Question : Comment les commentateurs (imams, docteurs de la Loi islamique…) interprètent-ils aujourd’hui cette Sourate ? Que disent-ils des juifs et des chrétiens ? Et que disent-ils des bahai’s qui ont une autre vision de la prophétie, des bouddhistes qui ne croient pas en un Dieu créateur et des athées qui refusent même toute idée de Dieu ?
- Dans le Coran il est écrit : « Telle sera la rétribution de ceux qui font la guerre contre Dieu et son Prophète, et de ceux qui exercent la violence sur la terre : ils seront tués ou crucifiés ou bien ils seront expulsés du pays » (Coran, 5/33). Le hadîth qui explicite ce texte rapporte comment Mohammed a mis en pratique cette parole à l’égard de voleurs de chamelles : « Le Prophète ordonna de faire chauffer des clous et, quand ils furent rougis, il leur fit brûler les yeux ; il leur fit aussi couper les mains et les pieds sans cautériser les On les jeta ensuite dans la Harra ; ils demandèrent vainement à boire ; on les laissa mourir sans les abreuver ».
Dans certains pays se référant à l’islam, des châtiments corporels continuent d’être pratiqués.
Question : Comment les musulmans se situent-ils face à ce geste de Mohammed ?
- Dans le Coran il est écrit « N’engagez les controverses avec les hommes des Ecritures que de la manière la plus honnête » (Sourate 29/45). Cette parole est souvent citée dans les dialogues interreligieux par les partenaires musulmans.

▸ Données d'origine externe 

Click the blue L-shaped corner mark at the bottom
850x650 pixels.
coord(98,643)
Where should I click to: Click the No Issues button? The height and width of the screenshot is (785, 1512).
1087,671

Or le hadîth qui explicite cette parole montre comment Mohammed avait interpellé des Juifs en disant : « O troupe de Juifs, faites-vous musulmans et vous serez sauvés ». Face à leur refus, Mohammed les a menacés d’expulsion, voire d’expropriation.

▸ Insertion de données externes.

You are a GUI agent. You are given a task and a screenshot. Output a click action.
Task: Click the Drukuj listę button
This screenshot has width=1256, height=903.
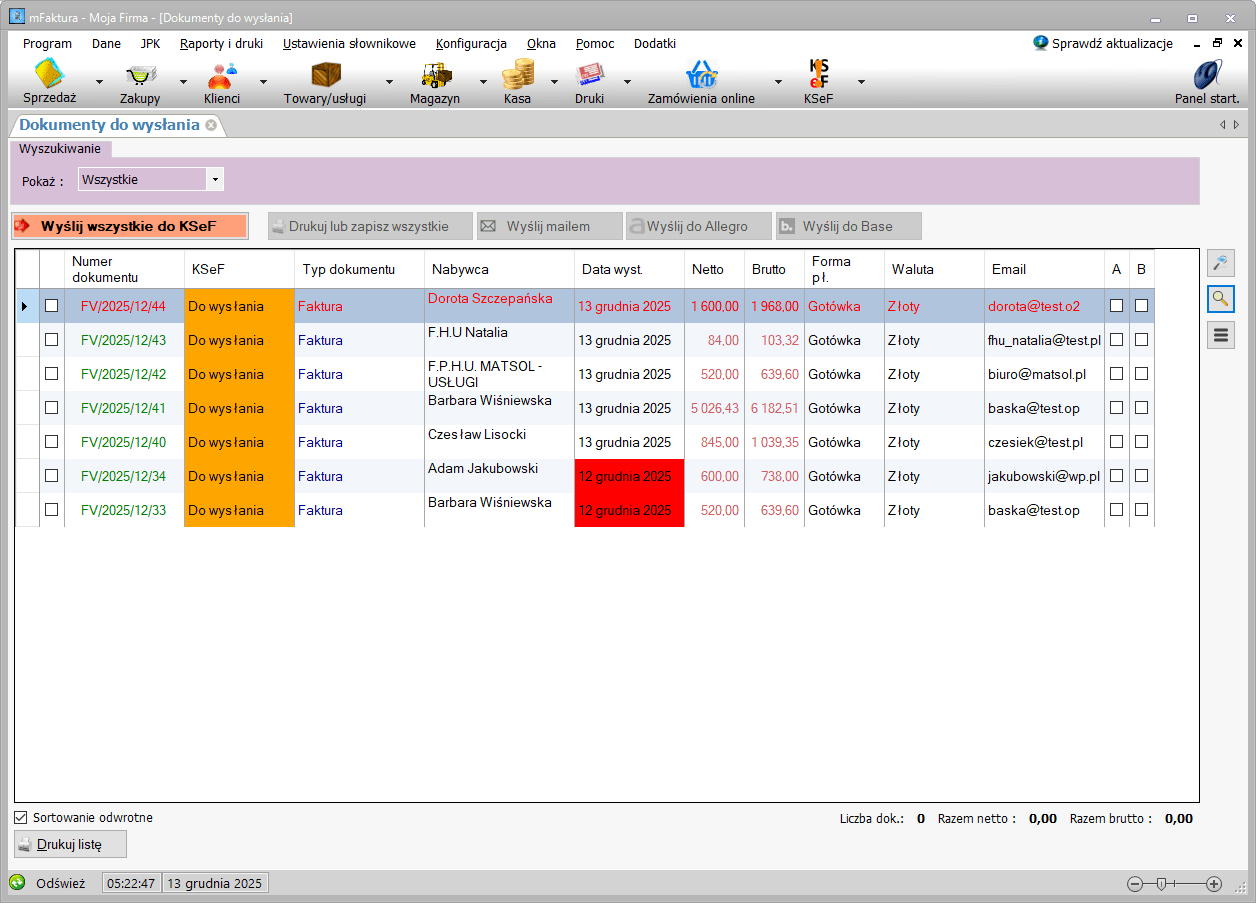[x=71, y=844]
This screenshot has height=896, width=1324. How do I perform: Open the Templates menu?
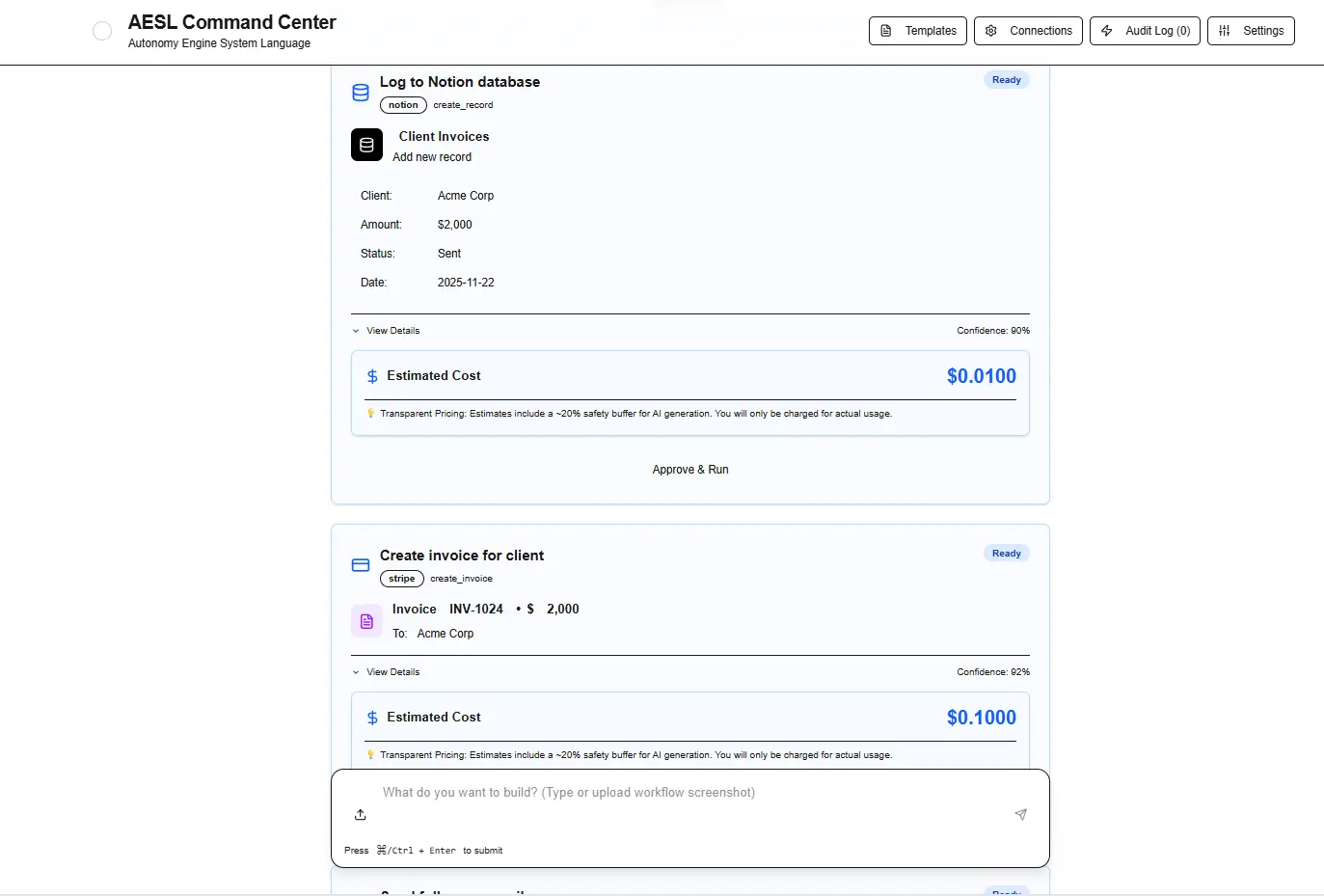pos(919,31)
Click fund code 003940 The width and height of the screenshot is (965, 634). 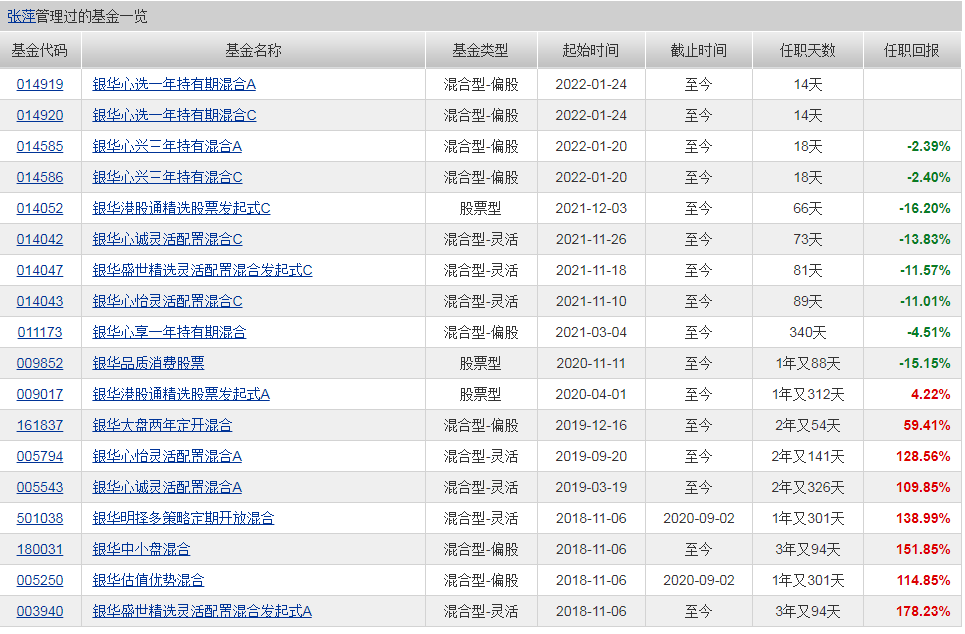tap(40, 612)
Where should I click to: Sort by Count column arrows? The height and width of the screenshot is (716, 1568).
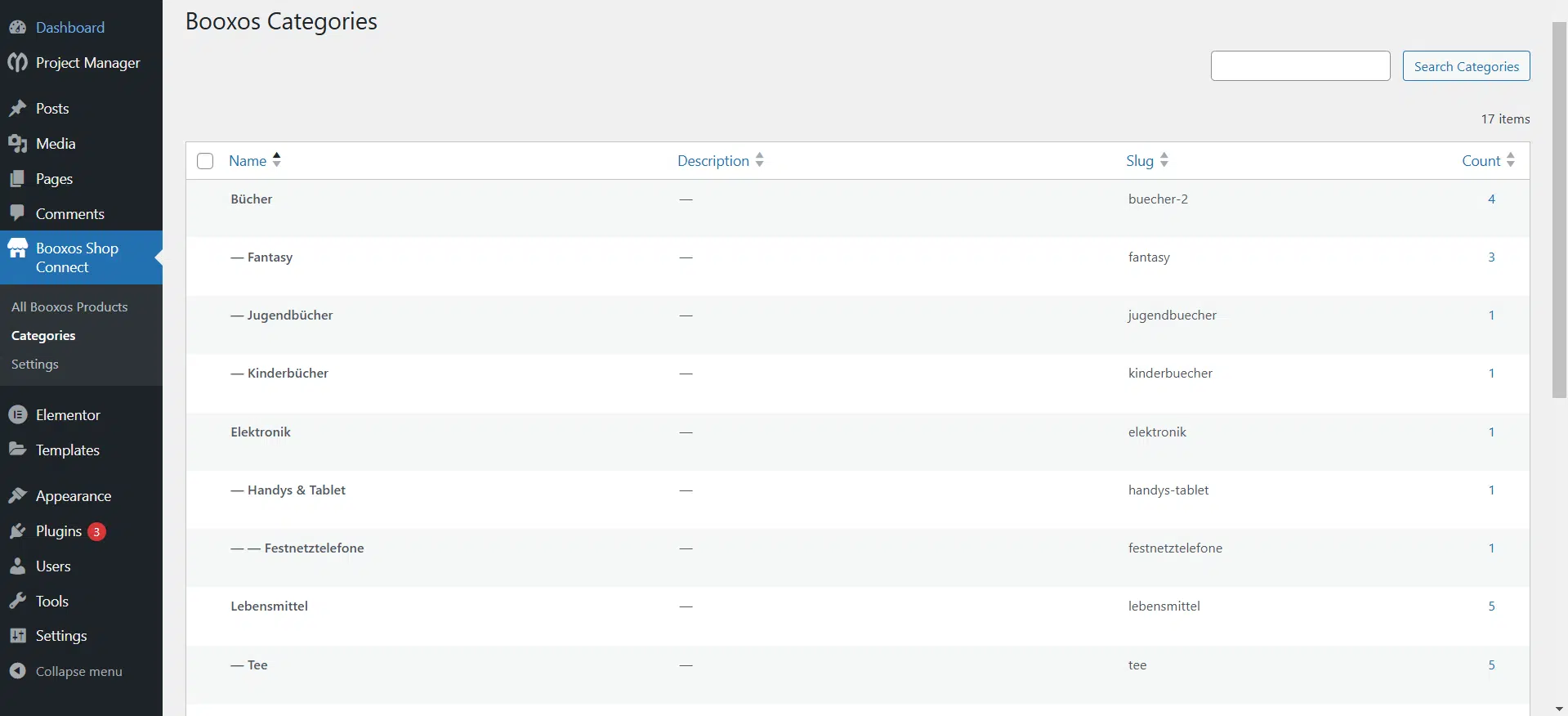click(x=1510, y=160)
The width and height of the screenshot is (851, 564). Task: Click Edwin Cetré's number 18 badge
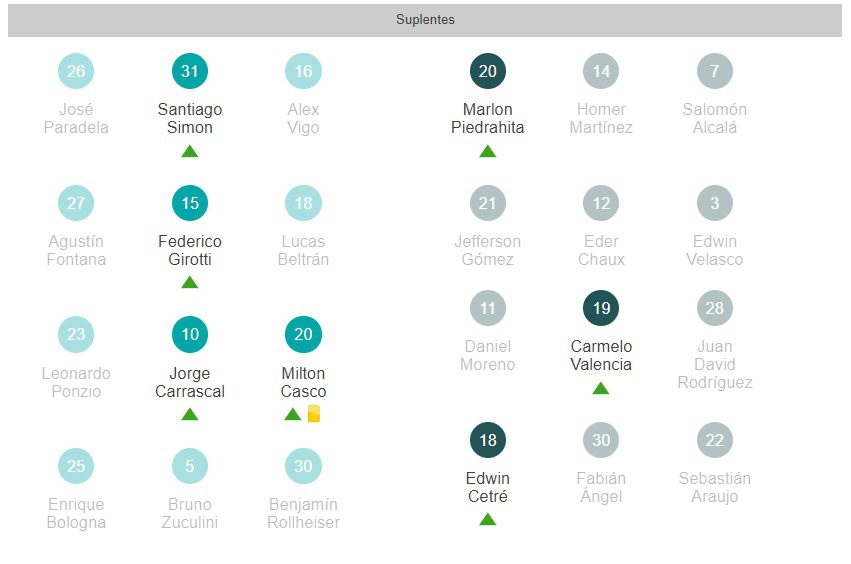[487, 440]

Il serait inacceptable que le sens d’échanger de « la manière la plus honnête » veuille dire implicitement appeler à devenir musulmans ou pousser à l’expulsion.
Question : Comment les musulmans d’aujourd’hui comprennent-ils et appliquent-ils ce hadîth ?
- Dans quelques hadîths on voit Mohammed faire lapider des personnes ayant commis l’adultère. Il fit même lapider des juifs en leur imposant une lecture rigoriste de leurs propres textes qu’eux-mêmes ne voulaient pas appliquer. « Le Prophète ordonna de lapider les deux coupables [juifs] ce qui fut fait ; et je vis l’homme cherchant à préserver la femme de pierres ».
Sur la scène internationale, régulièrement des histoires de lapidations (très peu heureusement) sont rapportées. Lorsqu’un imam en Suisse défend publiquement cette lapidation, cela suscite des réactions légitimes d’indignation. Et cela d’autant plus que Jésus face à une situation similaire a eu une réaction fort différente (cf. Evangile de Jean 8/7)23.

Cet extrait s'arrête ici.